Final answer:
The sum of the next three terms of the geometric progression, given the sums of the first six terms, can be found using the common ratio. The correct option for the sum of the next three terms in this G.P. is C 4016/7.
Step-by-step explanation:
Given that the sum of the first three terms of a geometric progression (G.P.) is 16 and the sum of the next three terms is 128, we need to determine the sum of the following three terms of the G.P.
Let's denote the first term of the G. P. as a and the common ratio as r. The first three terms of the G.P. can be expressed as a, ar, ar^2 and their sum is given by a + ar + ar^2 = 16. Similarly, the next three terms are ar^3, ar^4, ar^5 and their sum is ar^3 + ar^4 + ar^5 = 128. By dividing the second sum by the first, we get r^3. This means:
(ar^3 + ar^4 + ar^5) / (a + ar + ar^2) = 128/16.
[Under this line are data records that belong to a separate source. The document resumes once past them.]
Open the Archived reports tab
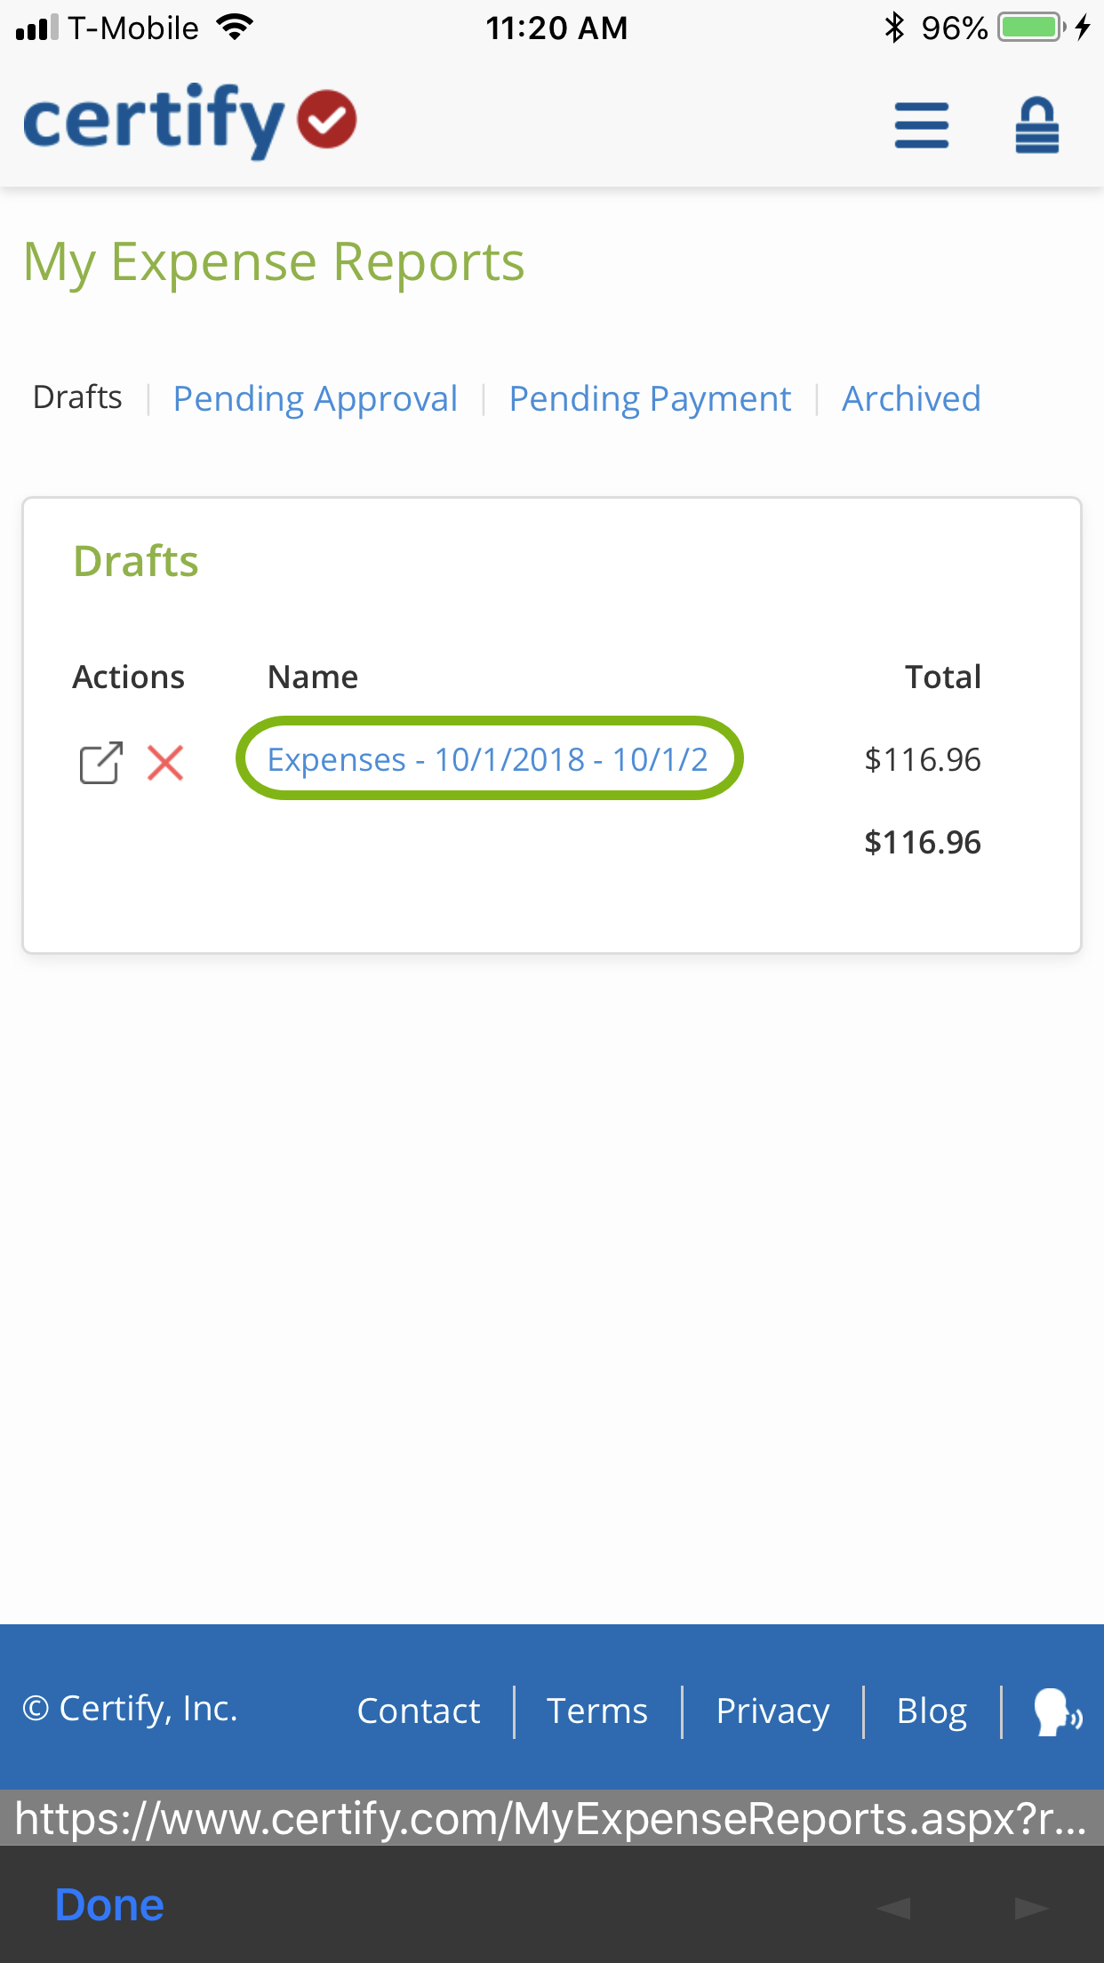(911, 398)
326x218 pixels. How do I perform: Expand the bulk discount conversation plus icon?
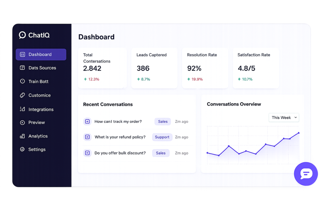tap(87, 153)
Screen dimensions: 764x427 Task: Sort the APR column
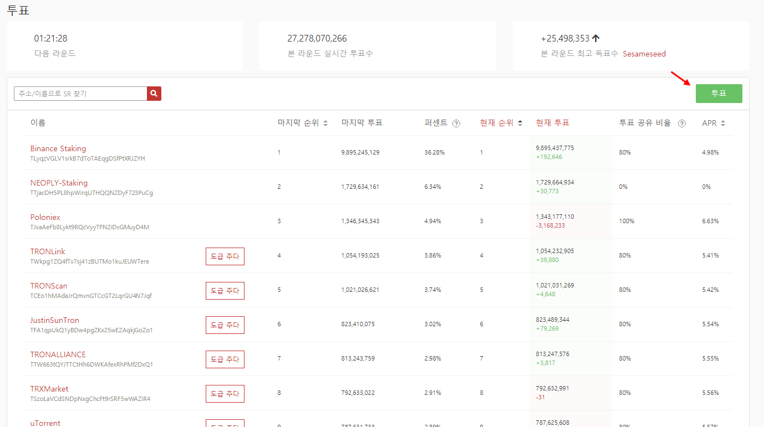tap(723, 124)
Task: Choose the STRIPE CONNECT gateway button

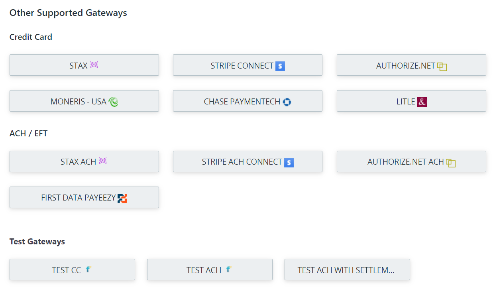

Solving the equation above, we see that r^3 = 8, which implies r = 2. The sum of the following three terms will be ar^6 + ar^7 + ar^8.
By using the common ratio r = 2, we can express the sum of these three terms as ar^6(1 + r + r^2), which simplifies to ar^6 * 7. We already know that ar^3 = 64 (since it's the first term of the second sum of three terms), so ar^6 = (ar^3)^2 = 4096.
Finally, the sum of the next three terms is 4096 * 7 = 28672. Hence, the correct option is C 4016/7.